Fonction. Et nous ne nous lasserons pas. À l’idée que le fait, son commentaire et son analyse au regard du monde, vaille parfois droit. À l’idée que l’attitude de vérité à chaque instant impose des sacrifices tels qu’en toute lucidité, donc en toute souffrance, nous trouvions les chemins qui nous permettent de démontrer que rien, absolument rien, n’est jamais intraduisible à condition d’utiliser les bons mots au bon moment. À l’idée, aussi, que l’habitude d’appréhender l’histoire à travers l’actualité comme conception du présent dans l’épaisseur du temps ne signifie pas se transformer en gardien de musée. À l’idée, enfin, que le combat livré par les «écrivants» mérite qu’on s’y attarde et s’y intéresse, non pas seulement en tant que genre, mais en tant que fonction des agrégats humains, à la mesure d’un journal dont le nom même, l’Humanité, donne l’ampleur de l’ambition et la rudesse de la tâche – inlassables insatisfaits que nous sommes… La presse est morte, vive la presse!

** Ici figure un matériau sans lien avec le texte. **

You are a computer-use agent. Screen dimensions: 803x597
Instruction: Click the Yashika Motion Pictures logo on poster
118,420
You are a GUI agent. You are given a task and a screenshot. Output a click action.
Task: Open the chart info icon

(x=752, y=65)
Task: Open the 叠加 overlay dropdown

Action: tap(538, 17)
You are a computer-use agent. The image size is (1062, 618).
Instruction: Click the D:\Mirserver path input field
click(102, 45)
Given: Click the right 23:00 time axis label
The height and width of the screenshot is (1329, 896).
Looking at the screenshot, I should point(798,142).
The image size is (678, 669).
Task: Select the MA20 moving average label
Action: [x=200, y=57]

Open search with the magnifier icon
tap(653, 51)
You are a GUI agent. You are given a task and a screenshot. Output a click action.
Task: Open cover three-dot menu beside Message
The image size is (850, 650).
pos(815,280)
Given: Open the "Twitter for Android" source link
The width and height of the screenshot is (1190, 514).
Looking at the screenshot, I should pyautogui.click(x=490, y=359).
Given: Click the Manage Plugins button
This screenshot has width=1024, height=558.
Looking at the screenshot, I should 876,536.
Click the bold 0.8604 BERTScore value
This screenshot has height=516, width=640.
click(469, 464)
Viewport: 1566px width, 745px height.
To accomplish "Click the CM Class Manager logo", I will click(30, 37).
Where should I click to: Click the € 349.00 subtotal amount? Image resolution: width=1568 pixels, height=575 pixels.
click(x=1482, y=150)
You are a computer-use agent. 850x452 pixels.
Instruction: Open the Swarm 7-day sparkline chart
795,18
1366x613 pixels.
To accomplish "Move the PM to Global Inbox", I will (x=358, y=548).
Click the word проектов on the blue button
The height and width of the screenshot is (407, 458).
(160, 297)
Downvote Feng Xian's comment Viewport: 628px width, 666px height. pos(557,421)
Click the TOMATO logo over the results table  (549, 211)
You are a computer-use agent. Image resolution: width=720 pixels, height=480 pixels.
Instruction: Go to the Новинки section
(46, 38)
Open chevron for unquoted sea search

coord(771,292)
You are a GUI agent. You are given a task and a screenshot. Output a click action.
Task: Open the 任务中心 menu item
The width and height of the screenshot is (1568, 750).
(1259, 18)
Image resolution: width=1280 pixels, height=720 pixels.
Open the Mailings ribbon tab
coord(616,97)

Mieux: le journal fondé par Jean Jaurès est non seulement toujours vivant, mais il vient de changer en profondeur précisément pour poursuivre l’histoire en mode majeur.
Presse. Ainsi donc, à la faveur d’évolutions techniques, qui ont, depuis quelques années, toutes les apparences d’une révolution informationnelle et sociologique, la presse écrite (à ne pas confondre avec «l’écrit») serait en état de mort cérébrale et, pour un peu, déjà presque consumée dans un vaste feu de cheminée attisé par l’air du temps. À l’heure où certains voudraient tant que nous écrivions notre testament, l’Humanité affiche un acte de vie en osant se réinventer, et dresse sous les yeux de ses lecteurs une feuille de route que nous pourrions résumer en trois citations que Jaurès lui-même n’aurait pas désavouées. Sartre: «Décrire le monde, c’est déjà vouloir le changer.» Baudrillard: «La façon de nommer les choses relève déjà de l’idéologie.» Ponge: «La meilleure façon de servir la République est de redonner force et tenue au langage.» N’en déplaise aux orthodoxes du monde marchand, le journalisme de presse écrite n’est pas devenu une langue morte. Les rotatives, certes moins triomphantes qu’avant, vont encore tourner longtemps, et des citoyens plus courageux que d’autres sans doute continueront de lire des mots imprimés sur du papier blanc, pour contrecarrer, sinon contredire, les tentations d’éjaculations précoces de la pensée auxquelles nous habitue le paysage médiacratique tel qu’il s’est transformé, si vite, que l’ère du consommé-jetable a versé l’information dans le caniveau du marché appliqué à tout. Pour les libéraux de tout poil, c’est bien commode : au royaume de maître lapin, rapide, tout est rapide, maintenant, tout est maintenant, et sitôt exprimée, une idée doit être déjà périmée, recyclée, pour le plus grand bonheur de ceux qui veulent maintenir à distance toutes les formes de résistances et de regards critiques. Et alors? Nous sommes donc bien placés pour savoir qu’aucun journal – fût-il celui de Jaurès – ne survivra s’il ne recrée un puissant désir chez son lecteur, au-delà du simple attachement politique et militant. Les journalistes doivent repartir à la recherche de cette dimension particulière qui fait – et fera toujours – de l’information un «produit» à part: la relation à l’autre et le rapport à la vérité, si chère à notre fondateur.
Mots. Avez-vous revu Blue Velvet, récemment? Dans le célèbre film à énigme de David Lynch, la découverte d’une oreille en décomposition est prétexte à une investigation qui excite curiosité, imagination et mystère. Dans un récent entretien, le réalisateur a avoué qu’il avait passé deux ans à écrire des brouillons de scénarios, et que, «sans la naissance des mots couchés sur le papier, sans leur force cumulative, sans leur puissance d’invention confrontée au réel» jamais il ne serait parvenu «à raconter une histoire avec un début, une fin, et presque une philosophie». Fors l’honneur, vive l’écrit!